There are other things I still struggle with. I can’t believe that I deserve love or care. I can’t believe that I am worth anyone’s time. I don’t want to talk to people because it takes energy and because I feel like I’ll make mistakes and I shouldn’t waste their time. I don’t think my views matter, even though I want them to matter because otherwise I just want to sink into the ground and never exist.

Three major things happened towards the end of the year, all which made me actively suicidal in passing for long moments. All are too sensitive to publish on the blog, but I’m still here. I have even more changes to make, new changes to adjust to. But I’m more certain that my message is real, and that while others may not agree, may even doubt my salvation in Christ Jesus, I still should walk this walk because in my relationship with God, what is clear is that He has His purpose for me carrying on.

There is hope as long as I breathe. People think of hope as good outcomes all the time. But hope for me can simply be the fact that I can still change and affect outcomes for others and myself, with God’s help. That I’m not just sitting back and rotting. If I stop breathing, then hope dies. There is no way I can make things right any more, no more smiles I can bring, no more love as God’s messenger. So hope is alive for as long as I breathe, even if at times I don’t see it.

It’s a little like swimming from a stricken craft to land. As we swim, sometimes the waves get too strong, and we go under and hold our breath and the longer we go under, the less we think we’ll ever get to land. It’s tempting to stop paddling, and just let the water drown. But then God gives a push, and we’re up above the waves again, gasping for breath, looking around.

And then we look back and we realise we’ve actually come very far from that stricken craft. The land still isn’t necessarily within sight, but as long as we paddle, there’ll be one day we’ll come within sight, or even stand up on that long sought shore. We may or may not have been responsible for the mistakes or even just life events that landed us in this ocean in the first place, but the fact that we are alive enough to paddle is proof enough that God hasn’t given up on us.

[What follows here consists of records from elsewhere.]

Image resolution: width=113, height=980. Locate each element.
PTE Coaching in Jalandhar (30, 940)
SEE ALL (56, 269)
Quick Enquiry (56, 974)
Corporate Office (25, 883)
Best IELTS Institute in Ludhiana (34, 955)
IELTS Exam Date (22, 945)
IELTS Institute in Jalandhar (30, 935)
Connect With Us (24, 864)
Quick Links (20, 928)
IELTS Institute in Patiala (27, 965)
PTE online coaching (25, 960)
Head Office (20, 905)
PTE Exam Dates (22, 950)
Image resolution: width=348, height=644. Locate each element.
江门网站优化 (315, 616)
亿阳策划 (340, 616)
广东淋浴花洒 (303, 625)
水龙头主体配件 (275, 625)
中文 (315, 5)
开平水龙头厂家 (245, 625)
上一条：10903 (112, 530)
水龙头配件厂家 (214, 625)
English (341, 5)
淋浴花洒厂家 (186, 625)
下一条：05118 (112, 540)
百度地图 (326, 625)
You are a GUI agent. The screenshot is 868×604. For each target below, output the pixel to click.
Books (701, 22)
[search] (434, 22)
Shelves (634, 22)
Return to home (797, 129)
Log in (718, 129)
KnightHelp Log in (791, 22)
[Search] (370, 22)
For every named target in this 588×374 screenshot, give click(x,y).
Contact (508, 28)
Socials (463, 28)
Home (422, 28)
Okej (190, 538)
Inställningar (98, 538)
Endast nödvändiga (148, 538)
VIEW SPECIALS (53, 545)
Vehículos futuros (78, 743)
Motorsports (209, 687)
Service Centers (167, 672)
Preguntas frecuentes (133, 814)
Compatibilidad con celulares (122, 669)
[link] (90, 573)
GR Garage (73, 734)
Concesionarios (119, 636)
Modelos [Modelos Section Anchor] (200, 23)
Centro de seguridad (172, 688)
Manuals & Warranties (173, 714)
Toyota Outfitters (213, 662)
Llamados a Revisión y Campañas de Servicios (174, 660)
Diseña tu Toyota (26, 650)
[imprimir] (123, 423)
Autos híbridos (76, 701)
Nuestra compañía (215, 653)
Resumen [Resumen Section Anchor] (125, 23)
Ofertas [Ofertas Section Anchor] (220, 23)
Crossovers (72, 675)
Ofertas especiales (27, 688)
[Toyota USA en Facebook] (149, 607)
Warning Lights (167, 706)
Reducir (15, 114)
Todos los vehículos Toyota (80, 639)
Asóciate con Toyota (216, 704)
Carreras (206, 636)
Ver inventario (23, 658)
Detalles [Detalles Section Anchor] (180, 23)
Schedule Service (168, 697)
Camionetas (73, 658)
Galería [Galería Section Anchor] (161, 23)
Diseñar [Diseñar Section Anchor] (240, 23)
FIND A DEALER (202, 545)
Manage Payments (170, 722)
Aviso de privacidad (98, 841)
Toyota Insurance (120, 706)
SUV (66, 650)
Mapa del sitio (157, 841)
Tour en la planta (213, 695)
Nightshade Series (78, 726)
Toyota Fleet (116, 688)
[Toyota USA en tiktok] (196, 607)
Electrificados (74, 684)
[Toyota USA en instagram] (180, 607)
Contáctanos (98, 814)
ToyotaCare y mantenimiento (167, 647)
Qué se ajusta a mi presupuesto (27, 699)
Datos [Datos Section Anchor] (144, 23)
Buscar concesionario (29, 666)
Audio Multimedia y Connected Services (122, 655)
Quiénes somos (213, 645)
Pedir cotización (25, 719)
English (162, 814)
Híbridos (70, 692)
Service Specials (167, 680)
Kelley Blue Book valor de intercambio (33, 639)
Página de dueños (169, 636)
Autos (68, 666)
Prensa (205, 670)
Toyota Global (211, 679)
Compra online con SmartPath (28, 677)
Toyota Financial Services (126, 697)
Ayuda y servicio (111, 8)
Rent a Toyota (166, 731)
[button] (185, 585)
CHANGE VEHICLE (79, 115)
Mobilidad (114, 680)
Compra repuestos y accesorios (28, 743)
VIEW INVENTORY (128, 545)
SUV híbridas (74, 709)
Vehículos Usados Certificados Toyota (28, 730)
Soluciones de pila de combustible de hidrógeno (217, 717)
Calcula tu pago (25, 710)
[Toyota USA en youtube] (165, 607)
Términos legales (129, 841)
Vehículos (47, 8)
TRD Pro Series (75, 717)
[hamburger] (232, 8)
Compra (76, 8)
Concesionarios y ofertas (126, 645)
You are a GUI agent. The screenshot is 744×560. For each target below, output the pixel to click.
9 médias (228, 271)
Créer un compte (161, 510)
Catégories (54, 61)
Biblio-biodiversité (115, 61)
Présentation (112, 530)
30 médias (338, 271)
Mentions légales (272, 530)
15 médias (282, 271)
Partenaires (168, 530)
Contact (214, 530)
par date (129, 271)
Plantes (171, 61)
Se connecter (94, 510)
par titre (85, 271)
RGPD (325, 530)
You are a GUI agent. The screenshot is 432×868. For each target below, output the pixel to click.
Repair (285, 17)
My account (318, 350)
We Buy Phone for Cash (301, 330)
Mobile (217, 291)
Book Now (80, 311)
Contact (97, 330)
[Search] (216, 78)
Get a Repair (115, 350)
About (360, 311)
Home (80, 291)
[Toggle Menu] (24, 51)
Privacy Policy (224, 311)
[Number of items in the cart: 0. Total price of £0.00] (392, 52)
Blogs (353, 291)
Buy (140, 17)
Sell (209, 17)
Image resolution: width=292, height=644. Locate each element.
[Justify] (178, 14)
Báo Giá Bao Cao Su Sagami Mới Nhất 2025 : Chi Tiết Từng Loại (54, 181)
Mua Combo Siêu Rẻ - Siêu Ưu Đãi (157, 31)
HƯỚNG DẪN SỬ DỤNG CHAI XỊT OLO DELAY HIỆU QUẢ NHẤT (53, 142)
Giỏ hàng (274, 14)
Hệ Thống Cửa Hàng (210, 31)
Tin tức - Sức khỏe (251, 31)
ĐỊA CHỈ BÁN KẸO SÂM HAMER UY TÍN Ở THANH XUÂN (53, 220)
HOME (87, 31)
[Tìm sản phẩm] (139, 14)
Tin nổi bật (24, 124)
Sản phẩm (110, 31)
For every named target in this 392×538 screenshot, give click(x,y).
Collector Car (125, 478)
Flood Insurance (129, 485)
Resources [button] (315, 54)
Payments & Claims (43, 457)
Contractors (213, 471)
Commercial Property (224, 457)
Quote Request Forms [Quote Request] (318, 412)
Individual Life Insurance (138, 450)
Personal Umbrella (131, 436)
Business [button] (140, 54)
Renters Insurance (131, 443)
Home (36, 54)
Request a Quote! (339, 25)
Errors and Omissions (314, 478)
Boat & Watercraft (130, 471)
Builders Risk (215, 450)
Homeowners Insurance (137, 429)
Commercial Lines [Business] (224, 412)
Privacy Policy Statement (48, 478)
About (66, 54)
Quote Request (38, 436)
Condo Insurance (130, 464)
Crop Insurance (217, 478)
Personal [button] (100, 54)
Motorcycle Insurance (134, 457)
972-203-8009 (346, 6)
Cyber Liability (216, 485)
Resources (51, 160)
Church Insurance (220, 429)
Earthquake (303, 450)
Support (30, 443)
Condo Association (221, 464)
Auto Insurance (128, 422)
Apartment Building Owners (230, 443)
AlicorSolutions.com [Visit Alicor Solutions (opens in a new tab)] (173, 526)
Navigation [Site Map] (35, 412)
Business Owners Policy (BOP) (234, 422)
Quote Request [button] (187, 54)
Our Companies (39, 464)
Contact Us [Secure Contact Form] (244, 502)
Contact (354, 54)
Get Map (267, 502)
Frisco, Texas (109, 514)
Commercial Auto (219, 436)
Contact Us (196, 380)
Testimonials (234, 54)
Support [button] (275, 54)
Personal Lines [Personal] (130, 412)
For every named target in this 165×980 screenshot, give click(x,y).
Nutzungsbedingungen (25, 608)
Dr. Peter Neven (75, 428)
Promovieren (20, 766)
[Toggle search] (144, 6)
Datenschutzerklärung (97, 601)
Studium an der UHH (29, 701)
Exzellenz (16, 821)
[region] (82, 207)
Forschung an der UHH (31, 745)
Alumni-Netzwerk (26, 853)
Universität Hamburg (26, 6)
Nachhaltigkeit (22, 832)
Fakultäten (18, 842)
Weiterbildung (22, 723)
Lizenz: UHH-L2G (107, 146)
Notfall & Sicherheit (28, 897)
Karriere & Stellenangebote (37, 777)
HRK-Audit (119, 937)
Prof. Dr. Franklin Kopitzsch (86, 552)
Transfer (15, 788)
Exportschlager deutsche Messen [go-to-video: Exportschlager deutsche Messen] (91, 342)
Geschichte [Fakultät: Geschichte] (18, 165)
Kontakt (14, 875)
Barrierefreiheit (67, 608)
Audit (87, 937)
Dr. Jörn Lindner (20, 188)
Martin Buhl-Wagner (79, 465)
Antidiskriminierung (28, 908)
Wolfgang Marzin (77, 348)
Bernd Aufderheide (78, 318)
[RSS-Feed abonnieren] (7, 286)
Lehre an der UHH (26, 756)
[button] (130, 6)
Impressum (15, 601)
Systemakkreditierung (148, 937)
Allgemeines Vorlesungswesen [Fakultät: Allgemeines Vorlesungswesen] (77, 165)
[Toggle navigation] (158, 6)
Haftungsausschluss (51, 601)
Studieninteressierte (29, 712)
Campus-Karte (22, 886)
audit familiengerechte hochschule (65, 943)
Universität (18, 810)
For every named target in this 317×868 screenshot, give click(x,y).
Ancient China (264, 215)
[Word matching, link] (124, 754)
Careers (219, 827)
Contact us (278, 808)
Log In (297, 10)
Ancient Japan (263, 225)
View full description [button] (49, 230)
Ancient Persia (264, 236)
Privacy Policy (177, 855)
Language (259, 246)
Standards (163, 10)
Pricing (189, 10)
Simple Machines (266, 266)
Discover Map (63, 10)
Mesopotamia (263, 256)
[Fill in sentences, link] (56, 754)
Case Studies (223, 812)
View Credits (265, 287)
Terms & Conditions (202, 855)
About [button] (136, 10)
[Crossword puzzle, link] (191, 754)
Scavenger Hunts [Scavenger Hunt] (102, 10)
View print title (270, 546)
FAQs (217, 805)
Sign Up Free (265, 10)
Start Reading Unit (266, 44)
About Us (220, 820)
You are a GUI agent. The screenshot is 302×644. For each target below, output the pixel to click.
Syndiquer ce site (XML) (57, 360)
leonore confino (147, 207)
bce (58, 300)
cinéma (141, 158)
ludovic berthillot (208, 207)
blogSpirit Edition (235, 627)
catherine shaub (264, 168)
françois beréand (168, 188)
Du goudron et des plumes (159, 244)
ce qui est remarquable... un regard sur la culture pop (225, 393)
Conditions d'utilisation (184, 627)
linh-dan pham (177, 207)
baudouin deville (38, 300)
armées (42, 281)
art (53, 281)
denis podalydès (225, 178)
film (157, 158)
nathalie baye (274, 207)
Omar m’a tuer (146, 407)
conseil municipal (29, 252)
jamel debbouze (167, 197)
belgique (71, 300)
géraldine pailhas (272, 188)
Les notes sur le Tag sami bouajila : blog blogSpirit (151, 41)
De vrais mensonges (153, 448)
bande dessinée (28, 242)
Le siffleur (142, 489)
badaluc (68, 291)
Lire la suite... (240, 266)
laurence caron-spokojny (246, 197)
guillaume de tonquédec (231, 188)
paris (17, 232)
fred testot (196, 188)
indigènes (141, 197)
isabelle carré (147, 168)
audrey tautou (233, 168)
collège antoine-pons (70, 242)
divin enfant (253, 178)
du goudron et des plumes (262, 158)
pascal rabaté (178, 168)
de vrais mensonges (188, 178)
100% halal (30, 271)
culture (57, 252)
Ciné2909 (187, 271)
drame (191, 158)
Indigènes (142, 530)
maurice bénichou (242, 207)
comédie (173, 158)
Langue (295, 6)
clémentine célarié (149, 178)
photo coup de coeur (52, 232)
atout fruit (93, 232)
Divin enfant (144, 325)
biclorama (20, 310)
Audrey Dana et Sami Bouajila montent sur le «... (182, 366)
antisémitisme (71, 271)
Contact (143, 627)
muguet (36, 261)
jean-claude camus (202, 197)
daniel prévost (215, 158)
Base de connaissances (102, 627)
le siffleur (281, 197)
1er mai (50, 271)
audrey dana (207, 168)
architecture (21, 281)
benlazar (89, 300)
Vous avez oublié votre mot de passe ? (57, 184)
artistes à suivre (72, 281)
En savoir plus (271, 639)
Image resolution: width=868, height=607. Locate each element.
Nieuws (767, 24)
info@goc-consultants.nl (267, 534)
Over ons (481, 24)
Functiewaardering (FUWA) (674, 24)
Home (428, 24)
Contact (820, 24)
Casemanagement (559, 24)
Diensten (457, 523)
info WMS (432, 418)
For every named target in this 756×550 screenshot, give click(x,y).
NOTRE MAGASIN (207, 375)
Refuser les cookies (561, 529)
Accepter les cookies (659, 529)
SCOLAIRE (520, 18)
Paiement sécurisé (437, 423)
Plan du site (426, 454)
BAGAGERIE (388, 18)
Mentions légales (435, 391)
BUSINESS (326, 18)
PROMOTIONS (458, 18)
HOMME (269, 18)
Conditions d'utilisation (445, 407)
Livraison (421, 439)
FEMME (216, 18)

I have many things to be thankful for. My wife and kids. My family scattered over various countries. A loving church made up of largely supportive brethren who seek to listen and love instead of judge and diagnose. Two cute and fluffy pig-daughters. Loving friends, one of whom I’ve not talked to face to face for a few years, who came by our place, content to just sit with me. I confess I cried when I hugged her goodbye, because of that sentiment alone.

I have a lot of support. I have things I need to change. I need to learn better where my emotional and physical limits are. I need to eat more healthily (but please don’t give me meal plans or tell me to go keto). In therapy, I need to face my anger. Get up the courage and look up when I talk to my anger. I need to learn to manage my finances better.

Someone once asked me to leave Singapore so I can be at peace. The thing is, I am very much at peace with most of the external stuff that’s happening in general. I can face most of the negative stuff, get angry, upset or sad, deal with the emotions, and then put it down. There remain some things – specifically wounds inflicted by people I perceive to be in authority – that I find hard to handle. But it is peace with myself – peace that God grants but I refuse to take because I don’t deserve it – that I really struggle with. So I shall have to continue to fight to make some changes, while trying not to keep telling myself that no one will value me. To listen less to the critic, and more to the loud whispers of those who love me.

So please, be patient with me. One day, I’ll be standing on that shore, and hopefully be able to hold down some kind of job where I can continue to help people to smile, and love, and be alive.

So that they too, can have that hope which continues to be offered to me right now.